[Item coordinate data]
# # # # #
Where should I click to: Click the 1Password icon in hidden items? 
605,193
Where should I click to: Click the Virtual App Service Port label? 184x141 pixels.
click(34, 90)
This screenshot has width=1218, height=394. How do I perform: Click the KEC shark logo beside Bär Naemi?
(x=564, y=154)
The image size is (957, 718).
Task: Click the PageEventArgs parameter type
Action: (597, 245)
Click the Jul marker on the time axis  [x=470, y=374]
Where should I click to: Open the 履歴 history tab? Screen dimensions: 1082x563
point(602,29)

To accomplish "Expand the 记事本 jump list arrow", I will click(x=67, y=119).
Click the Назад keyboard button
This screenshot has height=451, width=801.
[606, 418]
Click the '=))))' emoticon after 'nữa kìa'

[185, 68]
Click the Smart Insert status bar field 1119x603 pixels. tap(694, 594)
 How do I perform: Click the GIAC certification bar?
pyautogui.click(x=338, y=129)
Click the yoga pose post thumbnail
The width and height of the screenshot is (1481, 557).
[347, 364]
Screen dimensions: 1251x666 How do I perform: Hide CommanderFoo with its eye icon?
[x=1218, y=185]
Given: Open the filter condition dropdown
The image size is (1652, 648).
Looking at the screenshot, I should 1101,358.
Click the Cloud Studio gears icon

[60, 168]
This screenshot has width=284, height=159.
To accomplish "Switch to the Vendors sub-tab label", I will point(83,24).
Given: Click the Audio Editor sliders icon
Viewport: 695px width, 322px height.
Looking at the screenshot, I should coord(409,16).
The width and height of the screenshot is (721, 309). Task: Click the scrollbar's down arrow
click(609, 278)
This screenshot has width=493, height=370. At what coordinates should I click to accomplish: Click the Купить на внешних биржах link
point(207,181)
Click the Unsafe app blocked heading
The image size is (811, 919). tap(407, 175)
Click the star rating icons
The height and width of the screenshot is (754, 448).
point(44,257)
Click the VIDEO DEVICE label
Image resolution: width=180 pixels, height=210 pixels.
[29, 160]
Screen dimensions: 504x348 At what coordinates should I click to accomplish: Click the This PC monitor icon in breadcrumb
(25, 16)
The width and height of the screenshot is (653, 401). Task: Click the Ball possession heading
# # # # #
WHAT YOU ARE ASKED TO DO :: Rewrite every line of the records above as a numbered list, omitting the blank lines.

SOLVED PROBLEM ::
1. Where should I click to: Click the 1Password icon in hidden items? 
2. 605,193
3. Where should I click to: Click the Virtual App Service Port label? 184x141 pixels.
4. click(34, 90)
5. This screenshot has width=1218, height=394. How do I perform: Click the KEC shark logo beside Bär Naemi?
6. (x=564, y=154)
7. The image size is (957, 718).
8. Task: Click the PageEventArgs parameter type
9. Action: (597, 245)
10. Click the Jul marker on the time axis  [x=470, y=374]
11. Where should I click to: Open the 履歴 history tab? Screen dimensions: 1082x563
12. point(602,29)
13. To accomplish "Expand the 记事本 jump list arrow", I will click(x=67, y=119).
14. Click the Назад keyboard button
15. This screenshot has height=451, width=801.
16. [606, 418]
17. Click the '=))))' emoticon after 'nữa kìa'
18. [185, 68]
19. Click the Smart Insert status bar field 1119x603 pixels. tap(694, 594)
20.  How do I perform: Click the GIAC certification bar?
21. pyautogui.click(x=338, y=129)
22. Click the yoga pose post thumbnail
23. The width and height of the screenshot is (1481, 557).
24. [347, 364]
25. Screen dimensions: 1251x666 How do I perform: Hide CommanderFoo with its eye icon?
26. [x=1218, y=185]
27. Given: Open the filter condition dropdown
28. The image size is (1652, 648).
29. Looking at the screenshot, I should 1101,358.
30. Click the Cloud Studio gears icon
31. [60, 168]
32. This screenshot has width=284, height=159.
33. To accomplish "Switch to the Vendors sub-tab label", I will point(83,24).
34. Given: Click the Audio Editor sliders icon
35. Viewport: 695px width, 322px height.
36. Looking at the screenshot, I should coord(409,16).
37. The width and height of the screenshot is (721, 309). Task: Click the scrollbar's down arrow
38. click(609, 278)
39. This screenshot has width=493, height=370. At what coordinates should I click to accomplish: Click the Купить на внешних биржах link
40. point(207,181)
41. Click the Unsafe app blocked heading
42. The image size is (811, 919). tap(407, 175)
43. Click the star rating icons
44. The height and width of the screenshot is (754, 448).
45. point(44,257)
46. Click the VIDEO DEVICE label
47. Image resolution: width=180 pixels, height=210 pixels.
48. [29, 160]
49. Screen dimensions: 504x348 At what coordinates should I click to accomplish: Click the This PC monitor icon in breadcrumb
50. (25, 16)
51. The width and height of the screenshot is (653, 401). Task: Click the Ball possession heading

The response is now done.